When my husband came home he fed him with the medicine but like what he did earlier he won’t open his mouth anymore. When my husband was able to force him he gave out a cry. And I was already crying too. I knew he was in pain. He was so weak and couldn’t even move. I was terrified at the thought of losing him. My husband was already talking to me and telling me to prepare myself for what is coming. He had pet dogs before we got married and he knows this kind of situation. I didn’t know. This was my first and I couldn’t accept it.

He told me to stop crying because Ryu might just be holding on to his dear life because he felt me. He felt how sad I was. So after I cried I laid Ryu on a white shirt and told him to take a rest and go to sleep. I prayed on him. I prayed that if he will continue with his life in pain I don’t want it that way. I wanted him to have a good life here with us and if that’s not going to happen anymore then may God relieve him of his pain already. He was just lying down motionless.

My husband told me to leave Ryu there because there was nothing we could do. At one time I said we should bring him to the clinic but he said the doctor may not accept him anymore with his present condition. For all we know, the doctor let him out because he knew he couldn’t do anything to save Ryu’s life. So he better be with us on his few days left and be happy again with his brother and with his family – us. For the sake of conversation I said that he almost looked well again after he left the clinic. He even ate his food to show the doctor that we can bring him home already. Why did all those things happen but end up like this? My husband says that he might have just did what he must do so he can be home with us already. He knew what was already coming.

When I woke up this morning at 5am he was already in a used up plastic tub and covered in the clothes that we gave him that night. My husband says he fixed him up at 1am when he saw that he was already dead.

I cried a lot today. My kids cried a little bit too. Their father is the only strong person at home. He says this happens to everyone including our pets. We’ll just need to be strong. We still have Ken and we should take care of him well. And Ken was extremely close to us from the time that Ryu was in the clinic. He wanted to be always around us which wasn’t like him when Ryu was with him. Today, Ken has been “meowing” a lot. Probably looking for his brother or probably telling us that he’s still here with us.

My husband went home early afternoon because he knows how sad I am. I am grieving so much. Probably because I’m the one who stays with them the whole day. I love them so much.

I haven’t talked with anyone who’s lost a pet before and felt as much grieve as I am right now. I will eventually find one in the next days to come when I get to talk to my friends. But for now I will have to accept that Ryu is gone and will never be with us. We will take care of Ken the best way we can. But after him I don’t want to have another pet anymore. It hurts so much to me now I don’t think I can handle another loss.

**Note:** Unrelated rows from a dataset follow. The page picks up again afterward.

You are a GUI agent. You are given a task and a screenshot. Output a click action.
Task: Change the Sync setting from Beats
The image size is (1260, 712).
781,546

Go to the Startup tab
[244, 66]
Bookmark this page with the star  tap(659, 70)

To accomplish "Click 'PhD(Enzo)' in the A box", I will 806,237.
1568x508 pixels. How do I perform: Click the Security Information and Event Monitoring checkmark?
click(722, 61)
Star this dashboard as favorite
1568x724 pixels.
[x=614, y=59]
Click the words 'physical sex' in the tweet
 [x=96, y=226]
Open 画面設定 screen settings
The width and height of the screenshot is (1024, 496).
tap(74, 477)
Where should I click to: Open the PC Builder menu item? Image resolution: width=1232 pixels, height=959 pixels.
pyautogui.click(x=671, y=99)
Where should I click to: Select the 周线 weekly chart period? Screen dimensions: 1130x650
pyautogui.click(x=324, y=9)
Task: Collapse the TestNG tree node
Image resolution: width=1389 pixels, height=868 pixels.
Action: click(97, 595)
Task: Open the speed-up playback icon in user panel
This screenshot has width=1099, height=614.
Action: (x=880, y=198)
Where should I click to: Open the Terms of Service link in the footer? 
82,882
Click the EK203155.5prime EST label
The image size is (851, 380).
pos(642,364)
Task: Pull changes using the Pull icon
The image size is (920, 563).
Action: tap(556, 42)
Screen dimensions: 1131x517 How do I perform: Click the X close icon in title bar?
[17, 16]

I am planning to put his picture here but I can’t seem to find the courage to look at him yet.

Author: Bai Tender

Has worked as Executive Assistant to the President of different companies in the corporate world. Currently working as Virtual Assistant to foreign clients. Loving the flexibility of working from home while taking care of the family.

One thought on “The Loss of a Pet Cat”

  1. I know how you feel. We had a cat before, a stray cat actually whom we bath, feed, and the only cat i allowed inside our house, up to our bedroom. One day I saw her throw-up, I even cleaned the mess. Then saw her body under our sofa the following day-lifeless. I cried my heart out. Really cried. From then on I don’t want to have any pet/s. But to this day, we still have dogs and cats around. And, yes, I cry for them when they leave us permanently.